Only lines with the word "computer" are wanted; copy each of them from the listing below.

------------

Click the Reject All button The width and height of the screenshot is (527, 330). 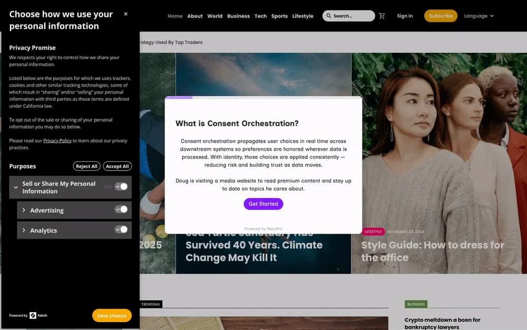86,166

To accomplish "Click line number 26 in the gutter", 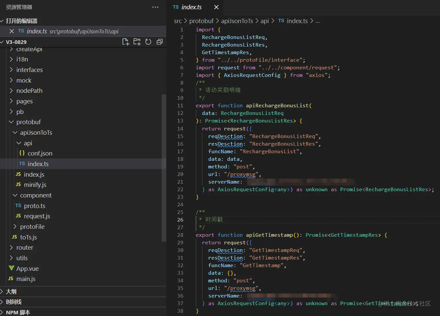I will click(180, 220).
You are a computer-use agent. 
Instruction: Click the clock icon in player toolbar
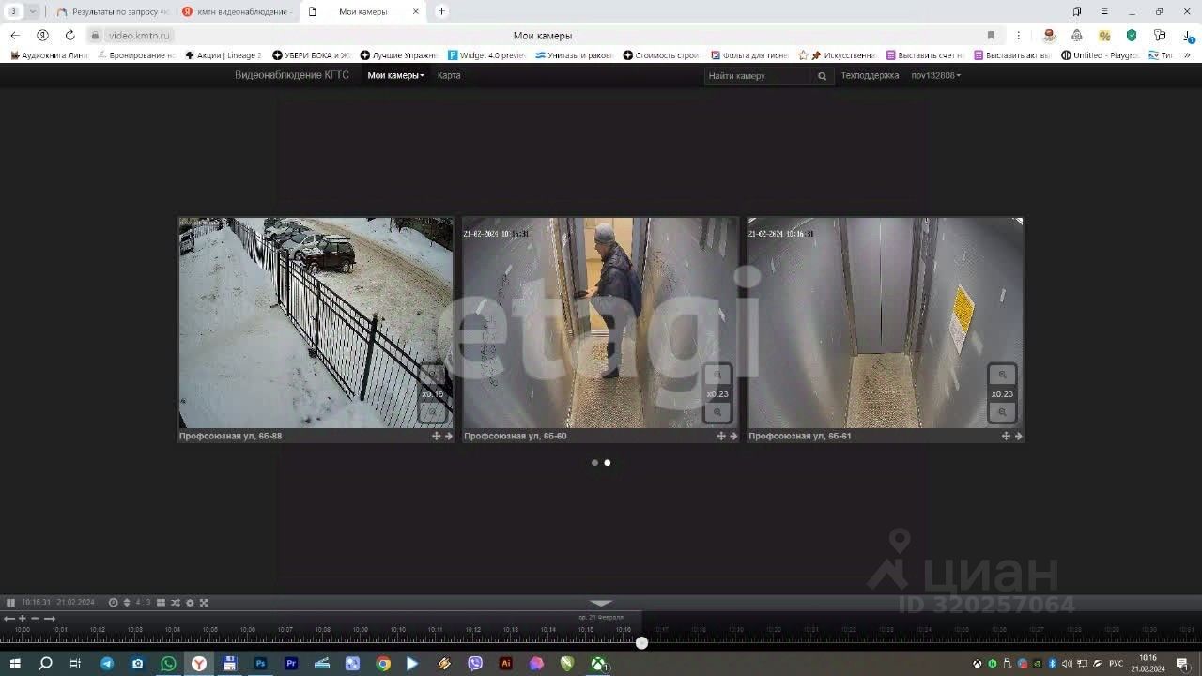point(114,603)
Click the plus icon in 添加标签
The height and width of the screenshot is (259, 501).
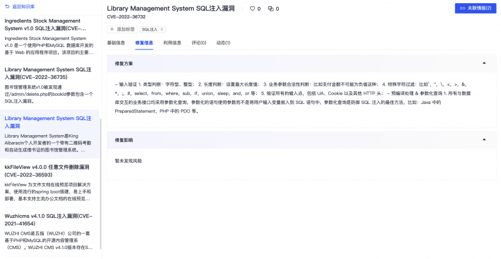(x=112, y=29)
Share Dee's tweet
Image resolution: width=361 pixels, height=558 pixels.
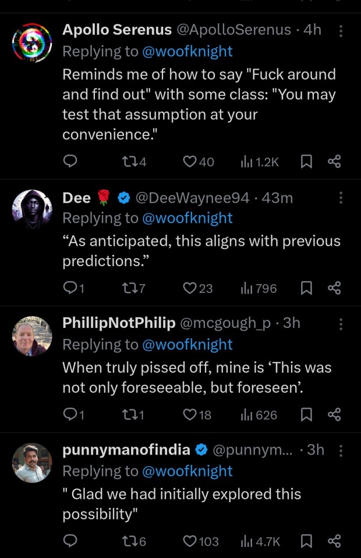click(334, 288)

------------

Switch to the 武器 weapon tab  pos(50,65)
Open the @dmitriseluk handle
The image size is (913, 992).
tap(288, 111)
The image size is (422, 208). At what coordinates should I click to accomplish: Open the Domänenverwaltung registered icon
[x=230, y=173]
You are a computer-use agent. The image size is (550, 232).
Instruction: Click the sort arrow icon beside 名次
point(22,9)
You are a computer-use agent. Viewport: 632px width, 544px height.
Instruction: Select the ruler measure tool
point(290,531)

------------

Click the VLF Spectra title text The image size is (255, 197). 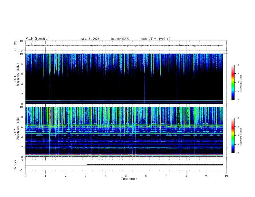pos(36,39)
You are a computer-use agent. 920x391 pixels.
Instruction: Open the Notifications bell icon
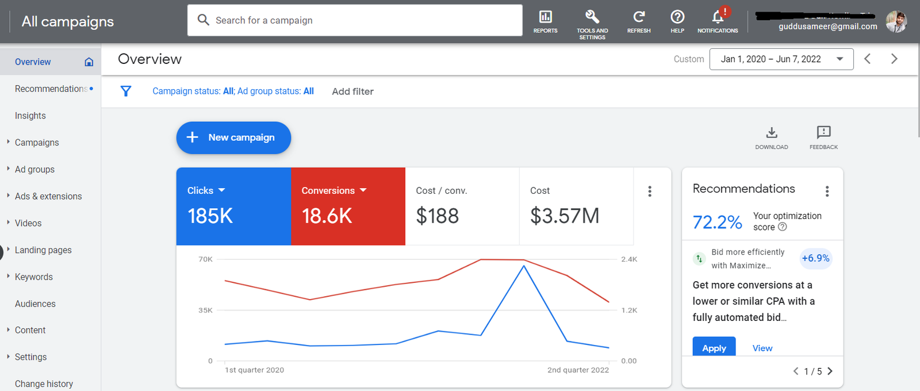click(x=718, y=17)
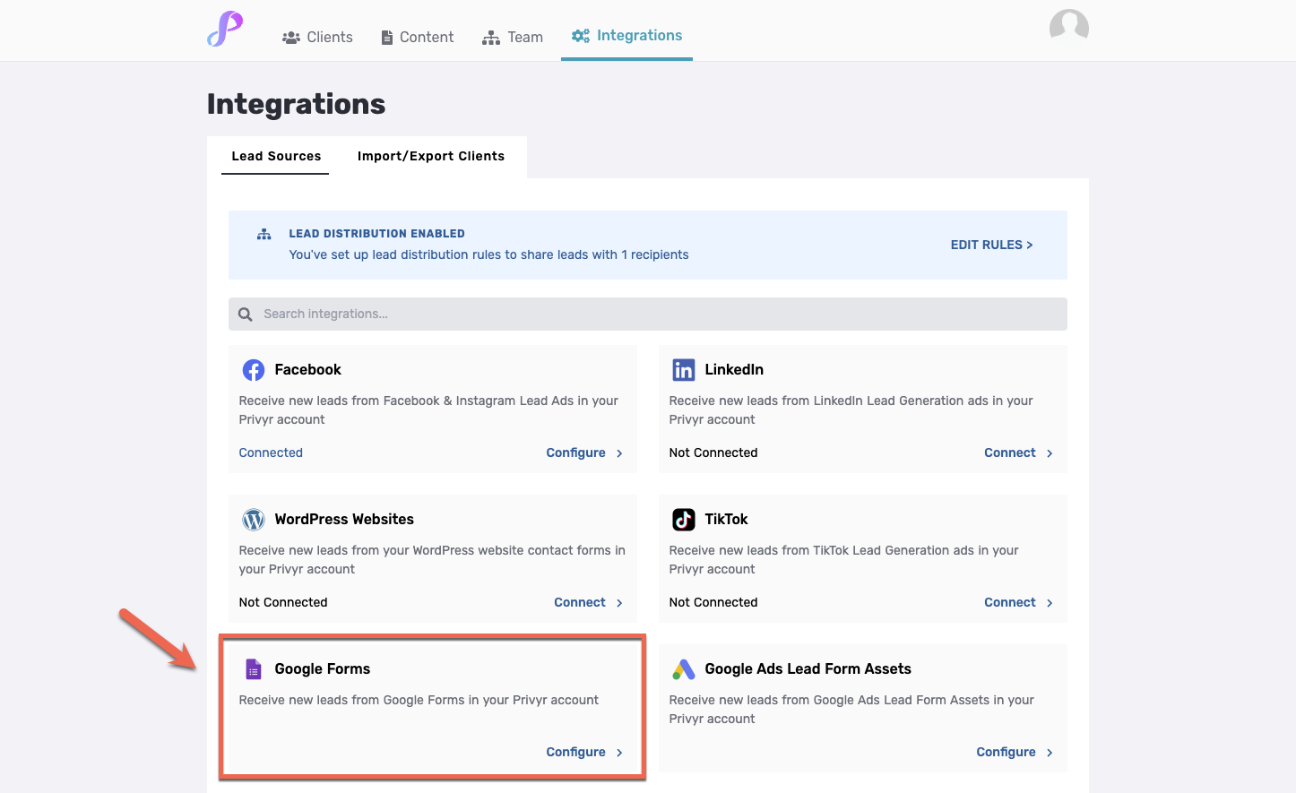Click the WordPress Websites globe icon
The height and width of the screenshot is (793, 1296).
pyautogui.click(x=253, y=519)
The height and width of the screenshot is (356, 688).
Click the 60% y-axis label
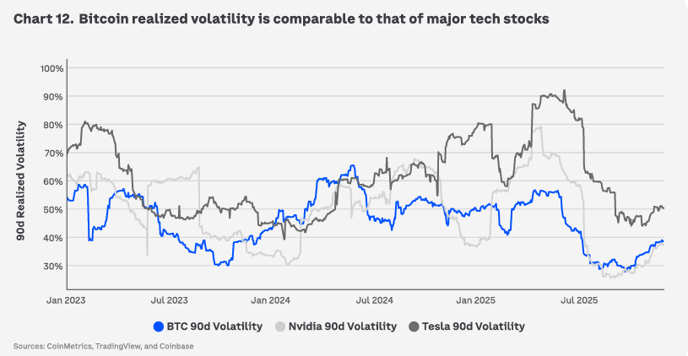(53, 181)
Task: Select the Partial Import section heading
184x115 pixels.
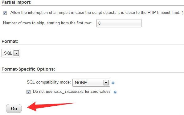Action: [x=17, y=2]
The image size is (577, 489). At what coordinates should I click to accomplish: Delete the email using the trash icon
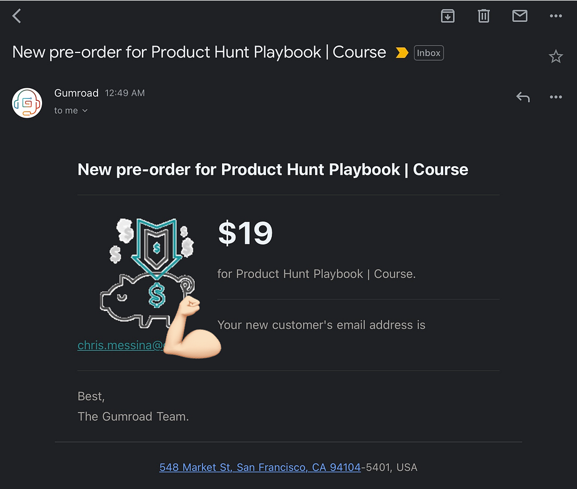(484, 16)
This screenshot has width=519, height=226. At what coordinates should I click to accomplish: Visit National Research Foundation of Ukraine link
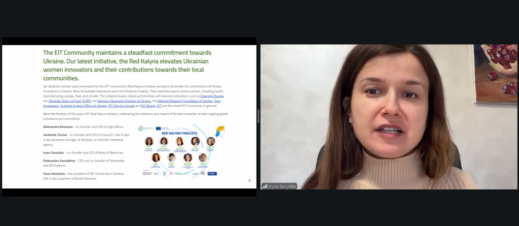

------------

*SOLUTION TO THE EXERCISE*:
You are a computer-use agent. 
You are a computer-use agent. The image size is (550, 232).
You are a computer-use agent. Viewport: 632px width, 544px height.
You are a computer-use agent. 920x391 pixels.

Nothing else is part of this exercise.